Mercer called Four Loko a "cynical product" whose only purpose is to get the drinker intoxicated quickly. Others agree: Glen L. Sherman, co-chair of the Alcohol and Other Drug Knowledge Community for NASPA: Student Affairs Administrators in Higher Education, said the drinks are dangerous because of their apparent targeting of underage student consumers and their high alcohol content -- drinking one can of Four Loko is the approximate equivalent of drinking four beers, according to an informational page NASPA recently posted on its website.
"These beverages are of great concern to us," Sherman wrote in an e-mail. "Each campus must decide what specific steps make sense to best educate students about and try to protect them from these risks, and to encourage students to make good decisions when they are confronted by them."
Ramapo's ban is part of a "multi-pronged approach" addressing excessive alcohol consumption, Mercer said. Other measures the college has taken include increasing after-hours security measures in residence halls, tightening visitor policies and holding student focus groups.

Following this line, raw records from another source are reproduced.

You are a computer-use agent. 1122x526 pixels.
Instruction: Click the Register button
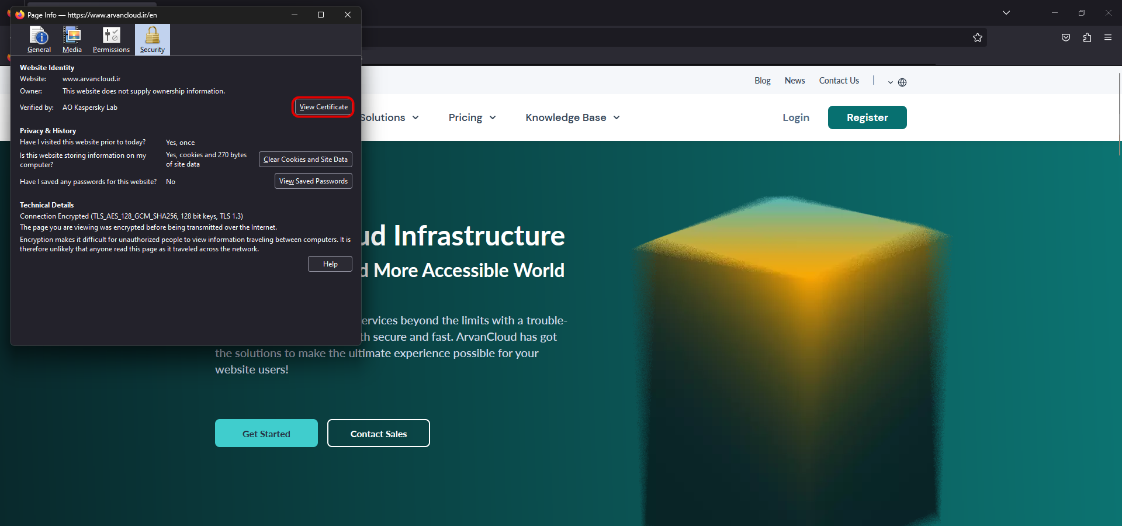tap(867, 117)
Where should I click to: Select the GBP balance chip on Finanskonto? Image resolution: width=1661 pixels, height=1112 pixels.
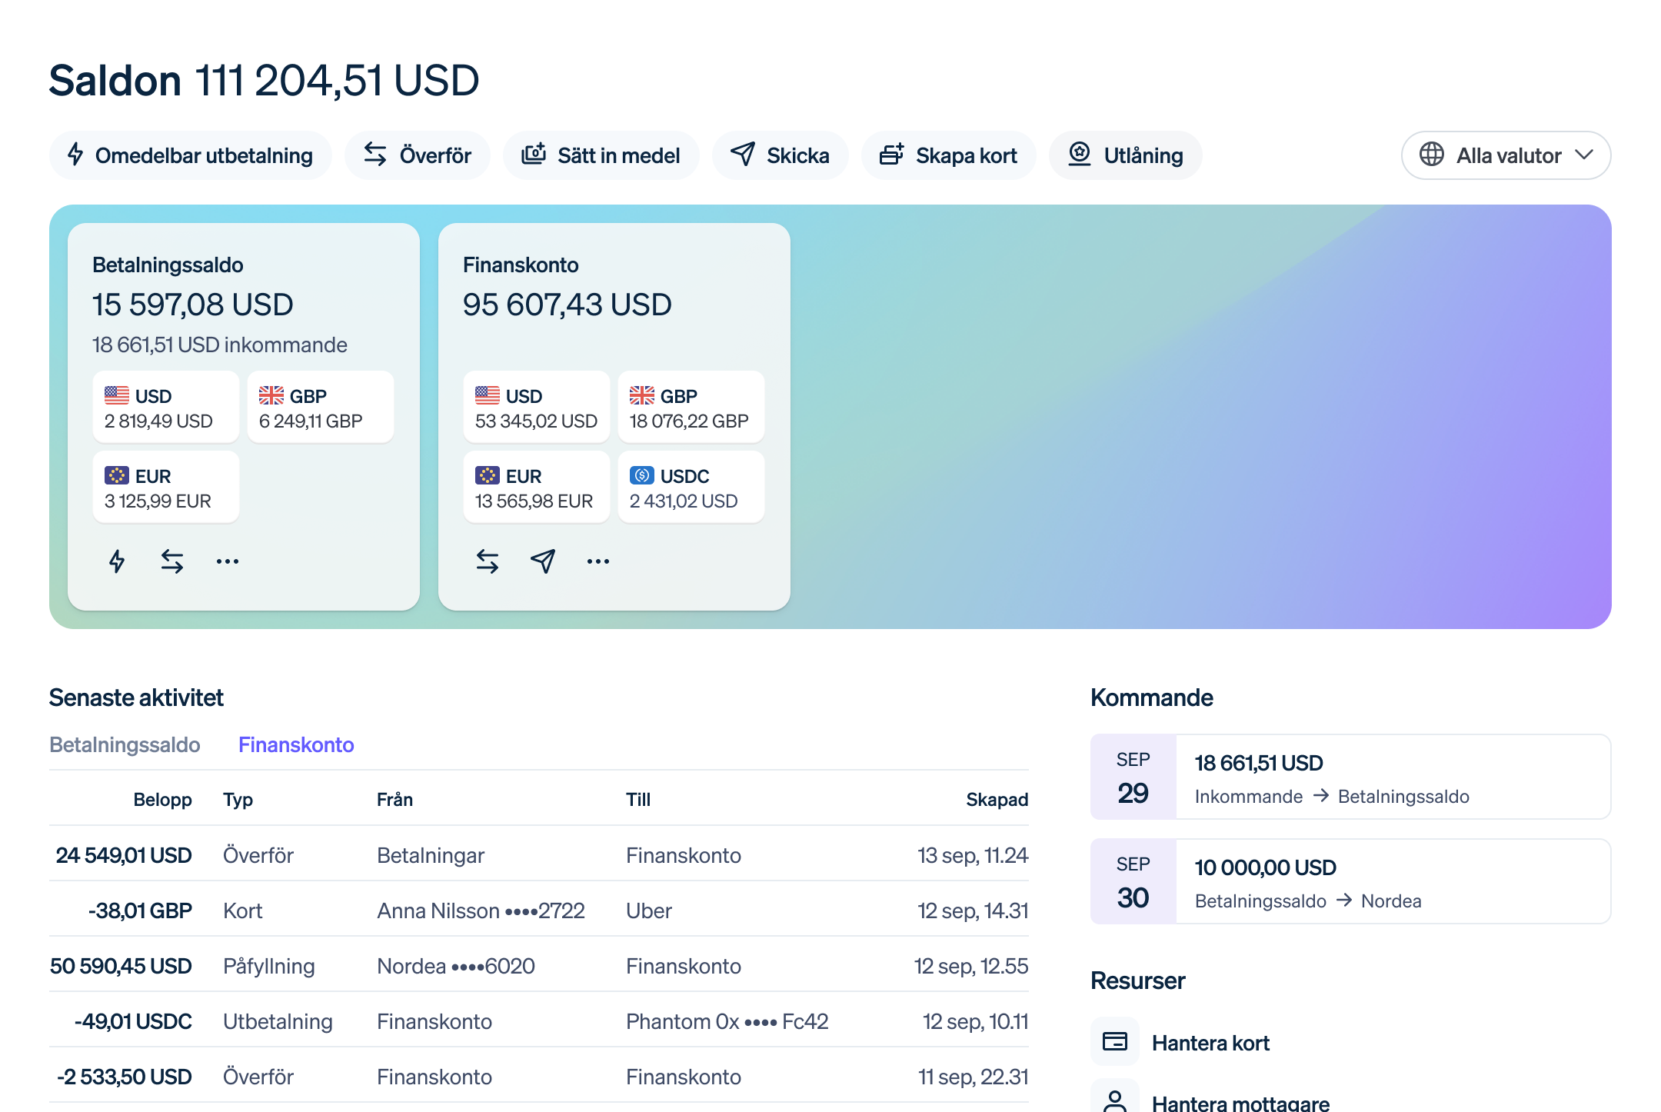tap(691, 407)
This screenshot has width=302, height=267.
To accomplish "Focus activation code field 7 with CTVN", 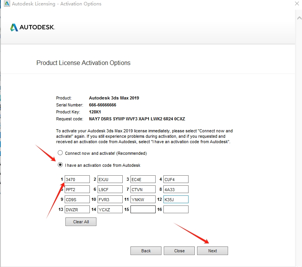I will click(143, 189).
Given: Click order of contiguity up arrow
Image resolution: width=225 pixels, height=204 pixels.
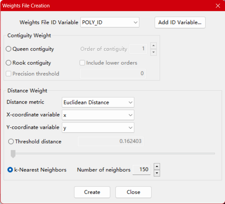Looking at the screenshot, I should click(153, 46).
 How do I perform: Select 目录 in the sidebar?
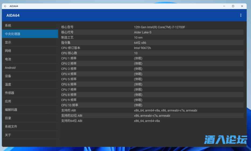pyautogui.click(x=30, y=118)
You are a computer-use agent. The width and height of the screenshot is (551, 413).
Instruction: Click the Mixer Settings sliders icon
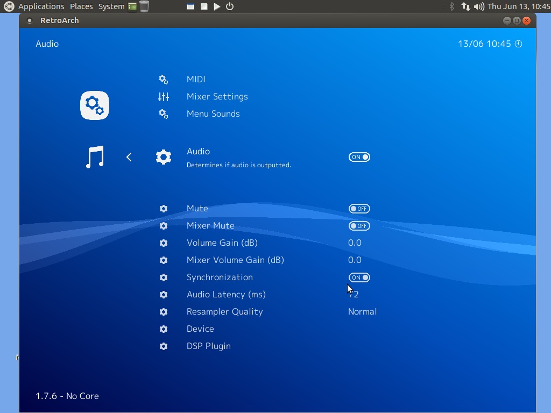click(164, 97)
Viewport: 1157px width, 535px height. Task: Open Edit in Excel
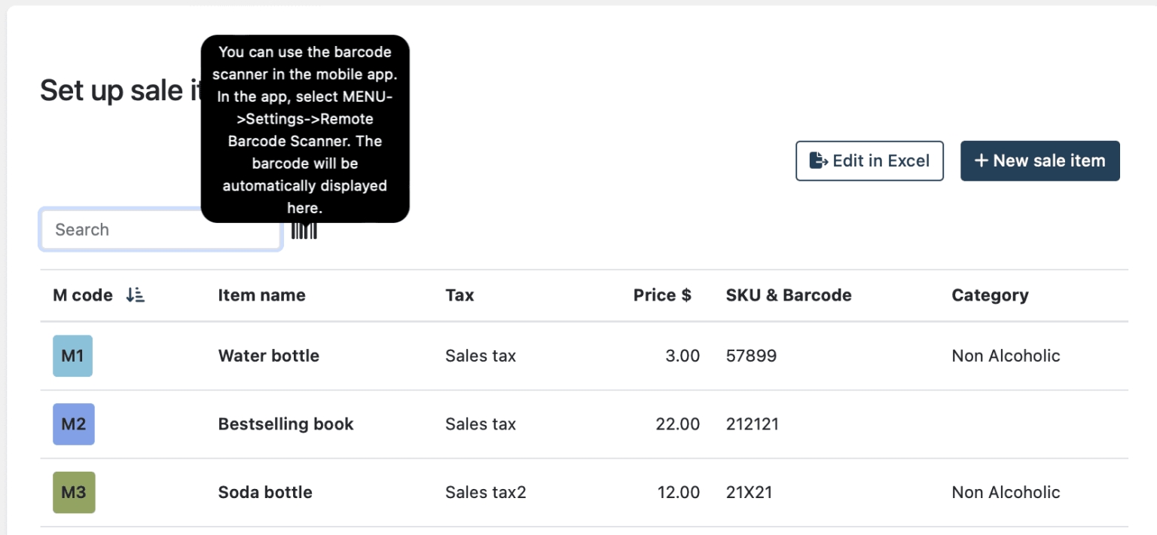(869, 160)
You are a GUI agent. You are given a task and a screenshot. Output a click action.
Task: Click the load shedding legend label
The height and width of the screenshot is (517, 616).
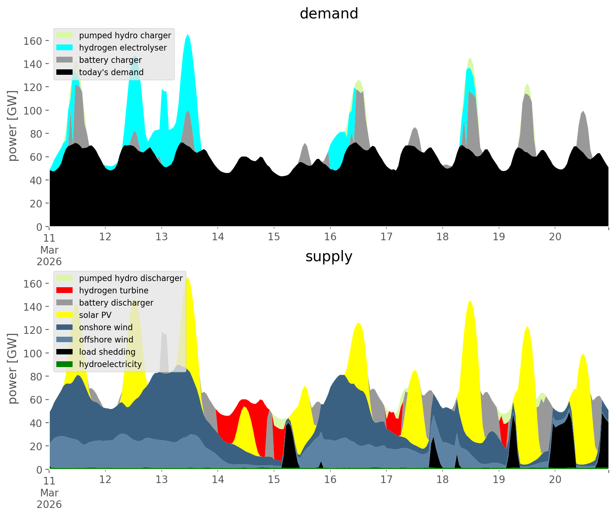(107, 352)
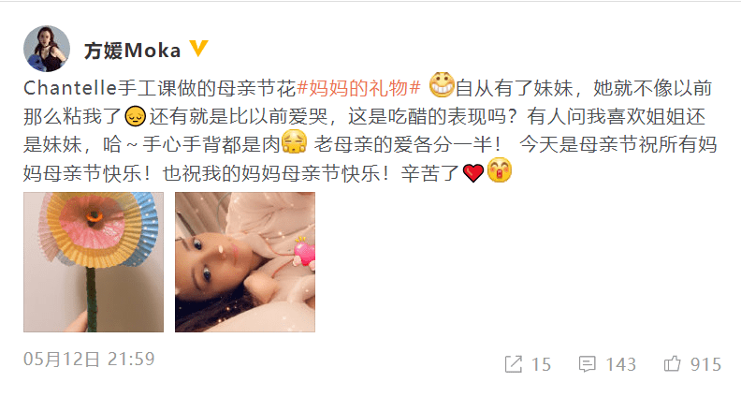Viewport: 741px width, 397px height.
Task: Click the grinning emoji after the hashtag
Action: [x=442, y=85]
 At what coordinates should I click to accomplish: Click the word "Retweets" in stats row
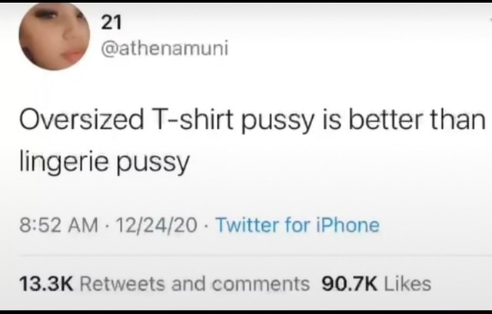(x=122, y=284)
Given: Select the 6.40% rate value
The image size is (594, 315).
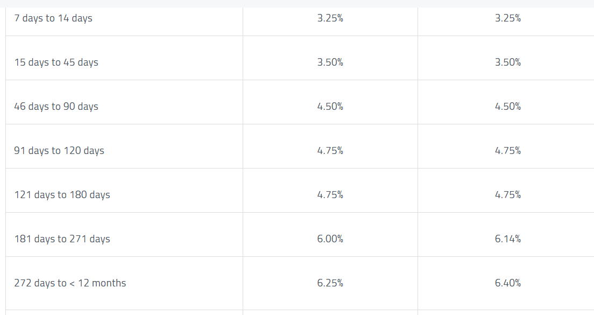Looking at the screenshot, I should [x=507, y=283].
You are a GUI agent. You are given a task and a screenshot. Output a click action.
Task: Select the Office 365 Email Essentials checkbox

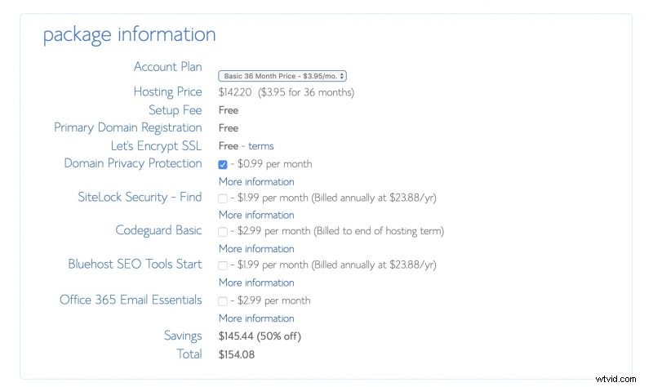click(223, 301)
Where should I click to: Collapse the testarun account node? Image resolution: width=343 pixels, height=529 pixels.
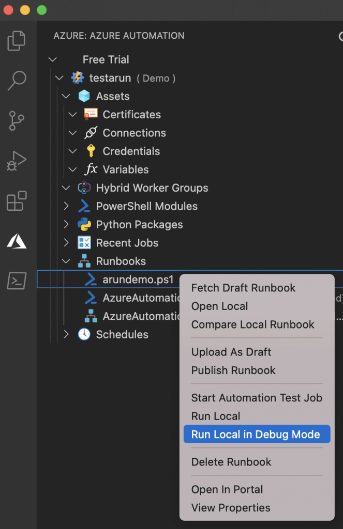click(59, 77)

Those additional steps may be crucial for the ban to have even a shot at success. Kathleen E. Miller, a research scientist at the Research Institute on Addictions at the State University of New York at Buffalo, has studied college students' use of energy drinks, both with and without alcohol. She said that if the college can't ban drinks like Red Bull and vodka from local bars, it won't be able to stop consumption of caffeinated alcoholic beverages. But the college can send a signal.
"A college ban will make people take a second look and maybe they'll be more aware of what they're drinking," Miller said. "It's inherently potentially dangerous to mix caffeine and alcohol because you're sending your body mixed signals." The caffeine stimulates the system while the alcohol depresses it, making students feel less drunk than they actually are.
Through her research, Miller found that students who consume energy drinks with or without alcohol are more likely to engage in risky behavior like drug use, smoking or binge drinking. That doesn't necessarily mean the energy drinks cause the behavior, but there is a correlation. Energy drink consumption "isn't necessarily a gateway behavior, but it is what you might call a red-flag behavior," she said.
In a June 2008 study published in the Journal of American College Health, Miller found that 26 percent of surveyed public university undergraduates reported consuming energy drinks mixed with alcohol in the past month, while about half said they'd done so more than once.
Efforts at Ramapo have curbed and will continue to curb consumption of alcoholic energy drinks, Mercer said, but "it's unrealistic to assume that it'll be totally eliminated." That's not stopping him from trying, though: At the next meeting of the New Jersey Presidents' Council, Mercer plans to make his case to other college and university presidents. "The risk for their students is just as high as the risk for mine," he said. "I'll tell them what I've done and hope that they may want to follow suit." States such as New Jersey and New Mexico are considering banning the drinks entirely.
The drinks are also on the federal government's radar. Last November, the Food and Drug Administration threatened to ban the drinks if manufacturers could not prove they were safe for consumption. No regulations have been issued yet, but an FDA press officer, Michael L. Herndon, told Inside Higher Ed on Friday that the agency has received 19 responses from 27 manufacturers and distributors, and plans to evaluate those submissions and other scientific evidence "as soon as possible in order to determine whether caffeine can be safely and lawfully added to alcoholic beverages." Herndon said the decision is a high priority but "could take some time."
But Mercer doesn't need FDA regulations to deem the drinks unsafe, especially when it comes to students. "I don't accept that it's a rite of passage to collegiate life that people put themselves at risk," he said. "I can't accept that."